Mold on salmon appears as fuzzy spots on the surface of the fish. These spots can be white, green, blue-green, or gray, and they often look raised or textured compared to the smooth flesh underneath. Mold can develop on both raw and cooked salmon, though by the time you see visible fuzz, the fish has been spoiling for a while and other warning signs are usually present too.
What Mold Looks Like on Raw Salmon
On raw salmon, mold typically shows up as small fuzzy patches that contrast with the fish’s natural color. Fresh salmon should be a vibrant pink or orange, so any white, green, or dark-colored fuzzy growth stands out clearly. The texture is the key giveaway: mold has a distinctly fuzzy or cottony look, almost like tiny fibers growing outward from the surface. It’s different from the thin white lines of fat (called albumin) that naturally appear on salmon, which are smooth and flat rather than raised and furry.
Mold tends to appear first along edges, near cuts in the flesh, or on areas that have been exposed to air the longest. If your raw salmon has been sitting in the fridge past its prime, check the surface carefully under good lighting. Even a single fuzzy spot means the fish is no longer safe to eat.
What Mold Looks Like on Cooked Salmon
On cooked salmon, mold can be harder to spot at first because the surface is already drier and more textured from cooking. Look for fuzzy dots or patches that weren’t there when you stored the leftovers. They may appear white, greenish, or blue-gray.

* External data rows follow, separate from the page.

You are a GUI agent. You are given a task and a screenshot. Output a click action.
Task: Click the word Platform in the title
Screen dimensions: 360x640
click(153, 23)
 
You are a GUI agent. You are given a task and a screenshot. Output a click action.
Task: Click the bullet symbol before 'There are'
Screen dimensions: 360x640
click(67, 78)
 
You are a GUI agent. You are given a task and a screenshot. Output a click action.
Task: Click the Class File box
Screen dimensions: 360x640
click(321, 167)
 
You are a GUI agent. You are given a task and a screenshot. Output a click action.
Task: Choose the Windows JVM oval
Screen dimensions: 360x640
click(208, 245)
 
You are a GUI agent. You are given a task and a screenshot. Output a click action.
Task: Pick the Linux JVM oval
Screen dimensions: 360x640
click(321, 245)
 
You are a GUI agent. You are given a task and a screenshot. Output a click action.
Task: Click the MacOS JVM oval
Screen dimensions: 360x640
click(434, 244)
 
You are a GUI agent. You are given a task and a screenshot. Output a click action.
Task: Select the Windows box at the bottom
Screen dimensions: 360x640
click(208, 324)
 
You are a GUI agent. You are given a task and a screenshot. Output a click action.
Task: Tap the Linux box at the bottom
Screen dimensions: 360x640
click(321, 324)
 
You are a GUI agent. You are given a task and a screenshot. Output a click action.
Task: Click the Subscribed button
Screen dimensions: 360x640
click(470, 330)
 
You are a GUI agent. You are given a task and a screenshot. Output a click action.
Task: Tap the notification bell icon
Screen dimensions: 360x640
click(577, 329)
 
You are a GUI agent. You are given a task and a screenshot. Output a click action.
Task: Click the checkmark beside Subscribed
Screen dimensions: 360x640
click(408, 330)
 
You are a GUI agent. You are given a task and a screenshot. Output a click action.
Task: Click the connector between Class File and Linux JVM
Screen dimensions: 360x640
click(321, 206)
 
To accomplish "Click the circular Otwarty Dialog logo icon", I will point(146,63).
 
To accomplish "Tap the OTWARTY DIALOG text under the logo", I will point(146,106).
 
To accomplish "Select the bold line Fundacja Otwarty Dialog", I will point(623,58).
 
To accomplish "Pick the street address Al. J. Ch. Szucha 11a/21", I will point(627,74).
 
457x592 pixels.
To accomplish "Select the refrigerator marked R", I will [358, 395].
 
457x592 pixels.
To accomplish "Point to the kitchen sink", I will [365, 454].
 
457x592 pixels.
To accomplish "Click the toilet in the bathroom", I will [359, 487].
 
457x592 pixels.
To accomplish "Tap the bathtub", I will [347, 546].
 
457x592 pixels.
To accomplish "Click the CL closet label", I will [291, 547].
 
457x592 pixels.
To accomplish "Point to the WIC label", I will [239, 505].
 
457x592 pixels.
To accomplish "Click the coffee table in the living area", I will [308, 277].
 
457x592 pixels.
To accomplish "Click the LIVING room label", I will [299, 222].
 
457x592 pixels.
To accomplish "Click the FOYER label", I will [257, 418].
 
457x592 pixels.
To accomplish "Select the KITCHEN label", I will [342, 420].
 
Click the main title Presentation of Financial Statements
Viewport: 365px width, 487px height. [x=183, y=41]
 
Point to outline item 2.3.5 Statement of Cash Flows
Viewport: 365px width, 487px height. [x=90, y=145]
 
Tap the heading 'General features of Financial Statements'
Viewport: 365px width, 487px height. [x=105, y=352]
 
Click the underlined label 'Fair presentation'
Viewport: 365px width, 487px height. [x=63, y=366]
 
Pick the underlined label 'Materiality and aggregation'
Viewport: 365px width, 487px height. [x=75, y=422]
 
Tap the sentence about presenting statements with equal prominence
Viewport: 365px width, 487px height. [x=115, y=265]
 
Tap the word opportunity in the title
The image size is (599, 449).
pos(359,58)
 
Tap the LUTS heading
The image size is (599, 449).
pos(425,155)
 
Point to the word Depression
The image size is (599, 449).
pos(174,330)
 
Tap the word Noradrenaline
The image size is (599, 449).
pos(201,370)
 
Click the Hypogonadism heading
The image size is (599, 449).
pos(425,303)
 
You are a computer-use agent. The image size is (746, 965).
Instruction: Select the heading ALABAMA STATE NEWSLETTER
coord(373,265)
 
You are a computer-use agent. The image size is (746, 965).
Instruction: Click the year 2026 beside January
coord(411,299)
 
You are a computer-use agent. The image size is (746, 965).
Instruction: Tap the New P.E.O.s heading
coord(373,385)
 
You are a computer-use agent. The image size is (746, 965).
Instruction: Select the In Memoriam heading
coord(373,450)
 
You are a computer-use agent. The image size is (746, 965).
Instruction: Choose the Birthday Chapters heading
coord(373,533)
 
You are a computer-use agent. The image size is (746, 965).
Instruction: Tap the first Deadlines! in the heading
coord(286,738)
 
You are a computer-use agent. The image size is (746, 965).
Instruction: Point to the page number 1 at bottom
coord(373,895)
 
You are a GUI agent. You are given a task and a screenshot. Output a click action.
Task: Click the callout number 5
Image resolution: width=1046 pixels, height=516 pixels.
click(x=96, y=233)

Cooked salmon that’s developing mold also tends to look noticeably different from when it was fresh out of the oven: the flesh shifts from moist and flaky to dry and chalky, and the pinkish-orange color may fade to a dull gray or develop a greenish tint.
A slimy film on the surface of cooked salmon is a related but distinct sign. Slime typically indicates bacterial growth rather than mold, but both mean the fish has spoiled and should be thrown out.
Other Spoilage Signs That Accompany Mold
Visible mold rarely shows up in isolation. By the time fuzzy spots appear, other spoilage indicators are almost always present. Knowing these helps you catch bad salmon before mold even becomes visible.
- Smell: Fresh salmon has only a mild, ocean-like scent. Spoiled salmon smells fishy, sour, rancid, or like ammonia. If the smell hits you when you open the package, don’t bother looking for mold. The fish is done.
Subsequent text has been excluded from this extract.